Tanık, ATK’nın ‘Bozuk’ Dediği Mardin Kebap Evi’ne ait Kameranın Çalıştığını Söyledi

Tahir Elçi’nin hayatını kaybettiği Yenikapı Sokak’ta bulunan Mardin Kebap Evi isimli iş yerinin sahibi olan tanık C. E. duruşma salonuna çağrıldı. Mahkeme Başkanı, Mardin Kebap Evi’ne ait fotoğrafları tanığa gösterdikten sonra iş yerindeki tadilatın ne zaman yapıldığını sordu. C.E. bunun 2012-2013 yılları arasında yapıldığını, o tarihten sonra herhangi bir tadilat yapmadıklarını söyledi. Sonrasında tanığa soru sormak için söz alan katılan vekillerinden Av. Mahsuni Karaman, Tahir Elçi vurulduğu sırada iş yerinde olup olmadığını tanığa sormasına karşılık C.E. olay sırasında iş yerindeki mutfakta olduğunu ancak olayı görmediğini söyledi. Av. Karaman, tanığın abisi İ.E.’nin Tahir Elçi öldükten sonra görüntülerini cep telefonuyla çektiğini hatırlattı ve  bu görüntüleri izleyip izlemediğini sordu; C.E. izlemediğini söyledi. Abisinin Elçi cinayetinden 2-3 ay sonra hayatını kaybettiğini söyleyen C.E.’ye Av. Karaman abisinin ölümünün şüpheli olup olmadığını sordu. C.E.  abisinin yaşadığı psikolojik sorunlar nedeniyle hayatına son verdiğini söyledi. Abisinin ölümünden sonra cep telefonunu hastanede kendisine teslim edildiğini, telefonun eski olması nedeniyle telefonu kullanmadıklarını dile getirdi. C.E. Elçi cinayetinden sonra polislerin abisine baskı yaptığına dair bir bilgisinin olmadığını ifade etti. Elçi cinayetinin yaşandığı olay gününde Mardin Kebap Evi’ne ait güvenlik kameralarının hepsinin çalıştığını, kayıt aldığını vurgulayan C.E. kameraların işyerinin içini çektiğini, dış kameranın olayın yaşandığı yeri görmediğini söyledi. Elçi cinayetinden sonra işyeri kapalı olduğu için polisin kamera kayıtlarına ne zaman el koyduğuna dair bir bilgisinin olmadığını dile getiren C.E. babasının da 2019 yılında Covid salgını nedeniyle hayatını kaybettiğini söyledi. C.E., Elçi’nin ölümüyle ilgili herhangi bir duyumunun olmadığını söyledi. Mahkeme Başkanı, ardından söz verdiği sanıklar Fuat Tan, Mesut Sevgi ve Sinan Tabur ile müdafileri, tanık beyanına dair bir diyeceklerinin olmadığını söylediler.

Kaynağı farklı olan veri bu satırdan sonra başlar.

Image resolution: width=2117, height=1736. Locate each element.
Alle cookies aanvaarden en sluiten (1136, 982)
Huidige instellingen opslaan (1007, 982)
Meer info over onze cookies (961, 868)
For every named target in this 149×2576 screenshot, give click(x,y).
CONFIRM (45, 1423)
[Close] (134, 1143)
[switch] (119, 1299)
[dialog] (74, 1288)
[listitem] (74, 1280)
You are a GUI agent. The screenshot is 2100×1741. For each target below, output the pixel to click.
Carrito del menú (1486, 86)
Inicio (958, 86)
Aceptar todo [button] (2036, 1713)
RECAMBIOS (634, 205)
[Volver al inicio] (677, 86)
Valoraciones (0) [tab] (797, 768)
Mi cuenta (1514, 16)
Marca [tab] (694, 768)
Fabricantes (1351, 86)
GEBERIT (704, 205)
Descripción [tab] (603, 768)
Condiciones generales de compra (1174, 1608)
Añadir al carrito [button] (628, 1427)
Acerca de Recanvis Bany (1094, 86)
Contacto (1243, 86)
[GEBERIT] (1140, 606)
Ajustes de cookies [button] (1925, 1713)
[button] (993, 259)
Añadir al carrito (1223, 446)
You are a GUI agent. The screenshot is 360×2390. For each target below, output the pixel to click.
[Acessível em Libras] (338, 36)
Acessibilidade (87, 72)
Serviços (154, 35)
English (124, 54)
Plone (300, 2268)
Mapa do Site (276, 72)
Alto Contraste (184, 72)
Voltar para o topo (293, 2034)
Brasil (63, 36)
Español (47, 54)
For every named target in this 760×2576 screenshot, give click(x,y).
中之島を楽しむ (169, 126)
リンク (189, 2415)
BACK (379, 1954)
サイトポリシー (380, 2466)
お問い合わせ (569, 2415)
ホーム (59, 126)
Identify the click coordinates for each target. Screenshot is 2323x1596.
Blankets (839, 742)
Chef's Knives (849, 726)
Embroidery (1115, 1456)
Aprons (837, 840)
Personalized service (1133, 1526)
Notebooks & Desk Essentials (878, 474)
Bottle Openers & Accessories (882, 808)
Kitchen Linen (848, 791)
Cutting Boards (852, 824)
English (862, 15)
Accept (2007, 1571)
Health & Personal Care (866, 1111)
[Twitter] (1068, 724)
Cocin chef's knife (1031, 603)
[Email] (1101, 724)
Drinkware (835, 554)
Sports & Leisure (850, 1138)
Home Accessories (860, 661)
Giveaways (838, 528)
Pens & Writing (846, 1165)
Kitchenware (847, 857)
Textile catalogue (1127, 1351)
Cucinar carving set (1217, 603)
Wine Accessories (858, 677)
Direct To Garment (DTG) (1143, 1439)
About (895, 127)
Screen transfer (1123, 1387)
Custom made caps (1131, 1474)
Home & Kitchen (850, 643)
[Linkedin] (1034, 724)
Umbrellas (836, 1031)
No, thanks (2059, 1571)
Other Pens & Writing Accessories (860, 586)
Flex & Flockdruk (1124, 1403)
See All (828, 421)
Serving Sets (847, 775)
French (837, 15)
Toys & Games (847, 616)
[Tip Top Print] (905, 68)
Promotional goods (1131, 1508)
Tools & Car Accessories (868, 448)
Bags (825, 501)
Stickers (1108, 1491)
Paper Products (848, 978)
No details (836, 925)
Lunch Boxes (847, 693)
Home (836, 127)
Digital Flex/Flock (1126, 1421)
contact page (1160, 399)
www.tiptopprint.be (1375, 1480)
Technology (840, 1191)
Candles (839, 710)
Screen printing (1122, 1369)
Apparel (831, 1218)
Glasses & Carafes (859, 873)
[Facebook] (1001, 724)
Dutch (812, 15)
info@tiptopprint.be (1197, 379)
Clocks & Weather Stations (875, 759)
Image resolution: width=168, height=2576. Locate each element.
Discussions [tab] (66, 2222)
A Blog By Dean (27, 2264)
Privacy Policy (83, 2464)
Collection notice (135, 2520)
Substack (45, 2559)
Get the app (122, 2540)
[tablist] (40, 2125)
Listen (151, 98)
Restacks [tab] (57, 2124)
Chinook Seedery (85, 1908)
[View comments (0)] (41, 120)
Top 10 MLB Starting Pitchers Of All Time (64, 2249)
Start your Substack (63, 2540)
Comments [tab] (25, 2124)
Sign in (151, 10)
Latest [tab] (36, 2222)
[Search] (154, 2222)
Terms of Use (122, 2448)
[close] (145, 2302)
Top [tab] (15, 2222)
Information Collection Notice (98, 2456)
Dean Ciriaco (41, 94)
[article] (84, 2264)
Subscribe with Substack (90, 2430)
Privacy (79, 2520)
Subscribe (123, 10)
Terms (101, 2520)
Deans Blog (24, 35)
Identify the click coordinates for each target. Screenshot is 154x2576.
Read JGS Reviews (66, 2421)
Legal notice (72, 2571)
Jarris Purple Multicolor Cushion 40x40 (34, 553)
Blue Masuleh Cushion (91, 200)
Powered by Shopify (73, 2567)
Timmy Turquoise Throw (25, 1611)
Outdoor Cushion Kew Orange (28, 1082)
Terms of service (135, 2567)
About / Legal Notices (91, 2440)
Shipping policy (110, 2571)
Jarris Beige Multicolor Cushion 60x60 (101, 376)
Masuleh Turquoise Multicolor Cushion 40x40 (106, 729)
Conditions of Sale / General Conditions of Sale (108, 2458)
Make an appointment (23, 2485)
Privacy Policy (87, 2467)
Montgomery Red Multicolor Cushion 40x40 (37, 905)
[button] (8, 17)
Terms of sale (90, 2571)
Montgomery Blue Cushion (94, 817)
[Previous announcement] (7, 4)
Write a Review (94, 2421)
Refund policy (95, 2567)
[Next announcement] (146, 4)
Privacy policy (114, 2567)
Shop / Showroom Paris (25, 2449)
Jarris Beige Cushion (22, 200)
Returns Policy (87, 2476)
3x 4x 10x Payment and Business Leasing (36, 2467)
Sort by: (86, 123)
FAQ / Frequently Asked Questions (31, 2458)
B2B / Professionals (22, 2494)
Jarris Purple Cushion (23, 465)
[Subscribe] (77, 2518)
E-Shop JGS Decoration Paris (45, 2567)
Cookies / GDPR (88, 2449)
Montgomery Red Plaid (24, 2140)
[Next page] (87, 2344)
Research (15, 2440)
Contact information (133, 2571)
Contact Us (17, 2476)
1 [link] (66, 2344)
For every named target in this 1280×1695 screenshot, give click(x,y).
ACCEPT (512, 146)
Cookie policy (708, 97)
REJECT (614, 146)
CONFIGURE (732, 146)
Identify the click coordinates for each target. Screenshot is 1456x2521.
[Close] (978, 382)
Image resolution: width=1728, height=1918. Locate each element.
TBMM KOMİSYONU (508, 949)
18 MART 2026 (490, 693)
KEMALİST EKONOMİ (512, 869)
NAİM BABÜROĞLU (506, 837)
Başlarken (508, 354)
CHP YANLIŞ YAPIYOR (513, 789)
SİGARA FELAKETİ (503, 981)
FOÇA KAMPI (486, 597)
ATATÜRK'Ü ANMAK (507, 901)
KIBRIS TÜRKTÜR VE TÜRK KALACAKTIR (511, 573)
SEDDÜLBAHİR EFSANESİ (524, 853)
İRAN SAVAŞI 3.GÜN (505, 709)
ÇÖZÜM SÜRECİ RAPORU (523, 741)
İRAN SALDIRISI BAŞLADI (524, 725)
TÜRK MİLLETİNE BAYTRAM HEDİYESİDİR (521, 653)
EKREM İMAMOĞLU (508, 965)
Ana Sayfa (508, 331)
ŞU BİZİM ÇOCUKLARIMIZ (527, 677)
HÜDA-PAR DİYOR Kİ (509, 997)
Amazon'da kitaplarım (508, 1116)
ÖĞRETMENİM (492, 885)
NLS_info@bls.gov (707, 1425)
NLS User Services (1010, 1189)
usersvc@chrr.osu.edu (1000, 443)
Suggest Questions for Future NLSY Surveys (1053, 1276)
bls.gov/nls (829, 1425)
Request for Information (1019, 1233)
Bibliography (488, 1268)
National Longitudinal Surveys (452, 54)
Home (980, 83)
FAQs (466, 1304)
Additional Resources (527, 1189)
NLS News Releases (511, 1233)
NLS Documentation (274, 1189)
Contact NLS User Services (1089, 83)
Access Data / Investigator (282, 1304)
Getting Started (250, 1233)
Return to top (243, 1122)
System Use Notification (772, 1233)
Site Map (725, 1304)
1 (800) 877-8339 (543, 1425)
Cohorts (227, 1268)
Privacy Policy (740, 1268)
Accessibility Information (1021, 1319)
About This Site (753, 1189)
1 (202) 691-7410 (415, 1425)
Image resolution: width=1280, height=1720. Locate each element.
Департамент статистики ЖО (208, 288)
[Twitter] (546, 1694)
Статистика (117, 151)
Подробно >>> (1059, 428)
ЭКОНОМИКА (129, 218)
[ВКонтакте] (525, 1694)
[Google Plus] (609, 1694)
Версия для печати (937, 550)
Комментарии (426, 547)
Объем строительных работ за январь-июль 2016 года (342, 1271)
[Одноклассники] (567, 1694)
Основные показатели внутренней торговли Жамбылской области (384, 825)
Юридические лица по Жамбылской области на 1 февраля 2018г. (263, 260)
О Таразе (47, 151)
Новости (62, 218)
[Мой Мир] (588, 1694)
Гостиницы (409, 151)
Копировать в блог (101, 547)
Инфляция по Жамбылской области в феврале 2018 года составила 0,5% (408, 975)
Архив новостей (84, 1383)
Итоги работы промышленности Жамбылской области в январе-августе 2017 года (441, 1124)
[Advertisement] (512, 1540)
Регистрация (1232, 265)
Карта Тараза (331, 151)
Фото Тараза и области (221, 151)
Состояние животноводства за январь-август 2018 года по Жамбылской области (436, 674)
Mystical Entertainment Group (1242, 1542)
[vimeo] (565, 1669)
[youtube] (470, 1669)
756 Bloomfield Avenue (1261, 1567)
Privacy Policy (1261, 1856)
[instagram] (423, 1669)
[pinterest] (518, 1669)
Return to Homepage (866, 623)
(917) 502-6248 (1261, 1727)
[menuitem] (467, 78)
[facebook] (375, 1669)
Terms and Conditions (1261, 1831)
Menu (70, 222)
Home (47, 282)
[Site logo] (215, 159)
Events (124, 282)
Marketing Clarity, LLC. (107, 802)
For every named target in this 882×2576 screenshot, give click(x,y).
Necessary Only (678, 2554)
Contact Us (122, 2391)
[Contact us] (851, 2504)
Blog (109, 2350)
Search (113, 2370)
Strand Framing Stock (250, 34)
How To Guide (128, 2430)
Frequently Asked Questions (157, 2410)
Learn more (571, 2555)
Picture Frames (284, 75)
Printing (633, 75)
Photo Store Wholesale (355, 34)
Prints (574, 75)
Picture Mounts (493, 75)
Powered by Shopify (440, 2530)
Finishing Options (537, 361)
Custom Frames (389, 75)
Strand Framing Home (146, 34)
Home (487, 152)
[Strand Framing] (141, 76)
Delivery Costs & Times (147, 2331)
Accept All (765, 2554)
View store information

“Yargılama Üzerinden 3 Yıl Geçti, Görüntü Kayıtları Doğru Düzgün TÜBİTAK’a Gönderilemedi”

Ardından söz alan katılan vekillerinden Av. Tuğçe Duygu Köksal, tanığın Mardin Kebap Evi’nin güvenlik kamerasının Elçi’nin hayatını kaybettiği olay yerini görmediğine dair ifadesinin çelişkili olduğuna dikkat çekerek, dava dosyasında yer alan polis tutanaklarında kameranın iş yerinin dış cephesini gördüğünün yazıldığını hatırlattı. Elçi’nin ölümü sırasında görüntü çeken tanığın abisi İ.E.’nin Mart 2016 hayatını kaybetmesinin “şüpheli bir durum” olduğuna dikkat çeken Köksal, İ. E.’nin ölümüyle ilgili yürütülen soruşturma olup olmadığının ve varsa otopsi raporunun Diyarbakır Cumhuriyet Başsavcılığı’ndan sorulmasını istedi. Mahkemenin iddianameyi kabul ettiği 27 Mart 2020’de düzenlediği hedef süre formunda yargılamanın 330 günde tamamlanmasının hedeflendiğini ancak son duruşmanın 8 ay sonraya ertelendiğinin bilgisini veren Köksal, davanın açılmasının üzerinden 3 yıldan uzun süre geçmesine rağmen görüntü kayıtlarının bilirkişiye doğru düzgün gönderilemediğini, TÜBİTAK’tan halen rapor beklediklerini söyledi.

“İki Tanık Dışında Dinlenilmesini Talep Ettiğimiz Diğer Tanıklar Dinlenmedi”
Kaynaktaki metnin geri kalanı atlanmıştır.